(Records from a collection)
* * *

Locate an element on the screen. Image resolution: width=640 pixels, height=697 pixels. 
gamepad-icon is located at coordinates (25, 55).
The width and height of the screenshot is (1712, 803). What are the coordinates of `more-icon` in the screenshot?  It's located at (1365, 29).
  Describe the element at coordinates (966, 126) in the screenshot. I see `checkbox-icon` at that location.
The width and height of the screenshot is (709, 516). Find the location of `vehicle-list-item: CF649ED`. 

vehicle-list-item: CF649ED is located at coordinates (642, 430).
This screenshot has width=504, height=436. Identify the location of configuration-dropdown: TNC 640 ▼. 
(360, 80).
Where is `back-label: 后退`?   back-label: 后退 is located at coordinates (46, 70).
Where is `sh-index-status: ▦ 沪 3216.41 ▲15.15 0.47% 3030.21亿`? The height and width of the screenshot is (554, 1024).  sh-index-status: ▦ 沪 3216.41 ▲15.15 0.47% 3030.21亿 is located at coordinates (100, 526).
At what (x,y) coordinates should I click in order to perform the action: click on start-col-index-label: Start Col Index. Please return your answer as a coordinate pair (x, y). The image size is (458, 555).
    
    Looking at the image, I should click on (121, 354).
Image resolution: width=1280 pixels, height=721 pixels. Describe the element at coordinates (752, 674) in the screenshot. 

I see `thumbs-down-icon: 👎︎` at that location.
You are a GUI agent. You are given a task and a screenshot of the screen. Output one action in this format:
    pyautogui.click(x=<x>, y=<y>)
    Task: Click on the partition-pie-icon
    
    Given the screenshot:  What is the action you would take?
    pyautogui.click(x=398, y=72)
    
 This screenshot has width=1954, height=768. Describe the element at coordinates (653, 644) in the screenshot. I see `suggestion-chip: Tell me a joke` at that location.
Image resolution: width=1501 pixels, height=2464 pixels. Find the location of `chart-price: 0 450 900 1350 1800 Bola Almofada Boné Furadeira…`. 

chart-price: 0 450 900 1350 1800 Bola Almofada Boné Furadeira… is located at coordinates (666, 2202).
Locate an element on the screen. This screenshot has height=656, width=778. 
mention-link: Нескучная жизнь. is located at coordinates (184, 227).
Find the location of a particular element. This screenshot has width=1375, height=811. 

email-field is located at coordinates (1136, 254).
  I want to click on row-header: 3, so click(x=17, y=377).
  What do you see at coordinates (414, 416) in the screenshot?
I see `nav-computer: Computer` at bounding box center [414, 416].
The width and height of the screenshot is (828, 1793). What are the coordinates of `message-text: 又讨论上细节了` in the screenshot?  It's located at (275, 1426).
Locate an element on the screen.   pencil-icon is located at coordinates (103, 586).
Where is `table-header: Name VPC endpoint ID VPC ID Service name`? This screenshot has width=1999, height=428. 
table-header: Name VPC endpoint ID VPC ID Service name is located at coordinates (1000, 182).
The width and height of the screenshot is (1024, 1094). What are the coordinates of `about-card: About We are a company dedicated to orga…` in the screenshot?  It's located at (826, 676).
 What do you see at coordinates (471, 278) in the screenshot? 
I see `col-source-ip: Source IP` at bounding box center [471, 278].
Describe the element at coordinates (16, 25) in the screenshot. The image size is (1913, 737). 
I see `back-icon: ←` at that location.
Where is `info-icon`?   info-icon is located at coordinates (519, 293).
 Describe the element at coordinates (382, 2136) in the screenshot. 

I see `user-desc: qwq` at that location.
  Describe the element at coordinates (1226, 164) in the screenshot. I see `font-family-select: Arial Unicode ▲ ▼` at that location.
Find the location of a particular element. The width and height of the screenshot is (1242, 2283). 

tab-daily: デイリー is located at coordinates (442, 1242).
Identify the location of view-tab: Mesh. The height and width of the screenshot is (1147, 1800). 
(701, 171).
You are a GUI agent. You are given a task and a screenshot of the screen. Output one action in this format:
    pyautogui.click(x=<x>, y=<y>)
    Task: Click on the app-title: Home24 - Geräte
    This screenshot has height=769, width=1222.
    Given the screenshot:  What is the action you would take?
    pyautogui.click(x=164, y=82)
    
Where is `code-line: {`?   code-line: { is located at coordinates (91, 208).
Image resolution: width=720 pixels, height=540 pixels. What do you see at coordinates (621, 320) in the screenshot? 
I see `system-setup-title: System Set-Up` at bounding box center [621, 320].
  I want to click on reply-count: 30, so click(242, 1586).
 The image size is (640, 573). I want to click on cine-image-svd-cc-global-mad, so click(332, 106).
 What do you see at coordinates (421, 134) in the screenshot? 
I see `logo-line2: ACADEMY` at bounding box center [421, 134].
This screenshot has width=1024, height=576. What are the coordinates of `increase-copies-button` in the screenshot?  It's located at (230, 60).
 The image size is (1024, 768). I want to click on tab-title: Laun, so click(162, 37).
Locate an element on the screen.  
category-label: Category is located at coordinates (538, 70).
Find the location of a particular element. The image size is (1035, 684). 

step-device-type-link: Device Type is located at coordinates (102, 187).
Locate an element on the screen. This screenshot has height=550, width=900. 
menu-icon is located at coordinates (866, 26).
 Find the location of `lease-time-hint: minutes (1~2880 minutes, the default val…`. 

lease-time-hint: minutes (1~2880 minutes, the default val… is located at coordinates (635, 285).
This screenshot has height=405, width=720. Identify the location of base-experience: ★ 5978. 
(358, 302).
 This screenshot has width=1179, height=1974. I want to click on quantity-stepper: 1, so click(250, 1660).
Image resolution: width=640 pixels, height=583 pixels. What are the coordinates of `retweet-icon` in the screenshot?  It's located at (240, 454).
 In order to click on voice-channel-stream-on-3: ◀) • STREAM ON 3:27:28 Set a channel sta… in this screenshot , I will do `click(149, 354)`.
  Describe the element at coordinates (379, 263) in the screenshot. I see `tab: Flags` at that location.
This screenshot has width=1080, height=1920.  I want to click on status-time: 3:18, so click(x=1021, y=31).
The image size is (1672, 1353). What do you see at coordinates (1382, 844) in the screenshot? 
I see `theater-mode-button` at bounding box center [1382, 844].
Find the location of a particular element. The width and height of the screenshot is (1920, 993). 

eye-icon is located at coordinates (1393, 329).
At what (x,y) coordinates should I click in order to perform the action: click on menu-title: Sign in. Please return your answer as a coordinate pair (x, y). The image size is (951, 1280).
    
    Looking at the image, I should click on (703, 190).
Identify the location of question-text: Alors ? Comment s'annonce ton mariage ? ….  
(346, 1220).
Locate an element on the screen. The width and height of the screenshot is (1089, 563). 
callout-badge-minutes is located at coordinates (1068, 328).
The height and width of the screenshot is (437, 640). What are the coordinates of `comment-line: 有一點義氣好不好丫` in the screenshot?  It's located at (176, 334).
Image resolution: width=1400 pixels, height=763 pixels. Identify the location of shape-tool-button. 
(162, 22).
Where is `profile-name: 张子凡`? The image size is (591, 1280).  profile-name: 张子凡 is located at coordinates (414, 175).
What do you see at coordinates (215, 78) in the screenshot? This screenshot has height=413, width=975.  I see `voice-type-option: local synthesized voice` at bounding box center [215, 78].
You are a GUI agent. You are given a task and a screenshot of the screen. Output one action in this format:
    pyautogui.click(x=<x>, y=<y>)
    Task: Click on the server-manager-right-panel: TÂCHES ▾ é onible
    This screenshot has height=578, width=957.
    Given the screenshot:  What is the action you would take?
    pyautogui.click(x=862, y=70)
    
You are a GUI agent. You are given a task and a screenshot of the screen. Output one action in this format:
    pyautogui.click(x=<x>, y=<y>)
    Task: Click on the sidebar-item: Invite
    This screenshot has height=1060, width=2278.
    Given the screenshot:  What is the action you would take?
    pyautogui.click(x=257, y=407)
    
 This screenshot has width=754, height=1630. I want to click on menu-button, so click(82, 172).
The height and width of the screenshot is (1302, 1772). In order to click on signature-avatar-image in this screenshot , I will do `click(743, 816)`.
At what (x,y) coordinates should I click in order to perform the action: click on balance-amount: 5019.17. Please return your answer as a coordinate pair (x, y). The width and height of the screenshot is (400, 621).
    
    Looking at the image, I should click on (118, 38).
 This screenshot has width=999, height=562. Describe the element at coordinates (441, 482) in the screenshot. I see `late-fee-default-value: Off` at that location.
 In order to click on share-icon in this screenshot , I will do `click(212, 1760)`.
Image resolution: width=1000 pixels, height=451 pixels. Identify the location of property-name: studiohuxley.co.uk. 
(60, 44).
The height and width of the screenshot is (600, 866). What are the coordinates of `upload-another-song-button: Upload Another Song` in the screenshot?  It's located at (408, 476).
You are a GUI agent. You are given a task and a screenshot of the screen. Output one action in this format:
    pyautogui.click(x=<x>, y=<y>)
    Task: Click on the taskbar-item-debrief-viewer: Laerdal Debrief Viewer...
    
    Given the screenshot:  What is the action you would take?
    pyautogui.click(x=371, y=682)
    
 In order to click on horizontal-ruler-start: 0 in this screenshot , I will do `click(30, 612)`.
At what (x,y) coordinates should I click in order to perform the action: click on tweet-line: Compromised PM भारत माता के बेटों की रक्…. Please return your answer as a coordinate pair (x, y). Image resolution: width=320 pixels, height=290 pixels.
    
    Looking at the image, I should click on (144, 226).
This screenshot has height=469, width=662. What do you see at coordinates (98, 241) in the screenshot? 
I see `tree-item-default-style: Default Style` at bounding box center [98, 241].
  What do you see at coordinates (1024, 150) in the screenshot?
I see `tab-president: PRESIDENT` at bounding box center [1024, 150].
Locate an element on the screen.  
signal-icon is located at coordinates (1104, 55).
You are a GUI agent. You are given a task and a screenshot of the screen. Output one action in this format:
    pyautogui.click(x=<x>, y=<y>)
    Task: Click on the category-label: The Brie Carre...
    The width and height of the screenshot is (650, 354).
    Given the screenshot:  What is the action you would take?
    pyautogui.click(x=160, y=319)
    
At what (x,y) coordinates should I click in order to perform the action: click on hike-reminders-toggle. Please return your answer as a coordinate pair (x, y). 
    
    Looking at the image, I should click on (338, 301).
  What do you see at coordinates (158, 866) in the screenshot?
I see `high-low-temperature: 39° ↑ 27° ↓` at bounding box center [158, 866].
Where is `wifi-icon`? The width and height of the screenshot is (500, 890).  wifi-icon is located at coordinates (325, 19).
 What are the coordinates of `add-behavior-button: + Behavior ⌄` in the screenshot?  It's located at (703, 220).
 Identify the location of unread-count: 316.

* * *

Copy the listing word for word, beginning with the line that contains "Image resolution: width=720" and continuing through the line that contains "center [421, 134].". Include both of those lines.

Image resolution: width=720 pixels, height=540 pixels. What do you see at coordinates (621, 320) in the screenshot? 
I see `system-setup-title: System Set-Up` at bounding box center [621, 320].
  I want to click on reply-count: 30, so click(242, 1586).
 The image size is (640, 573). I want to click on cine-image-svd-cc-global-mad, so click(332, 106).
 What do you see at coordinates (421, 134) in the screenshot? 
I see `logo-line2: ACADEMY` at bounding box center [421, 134].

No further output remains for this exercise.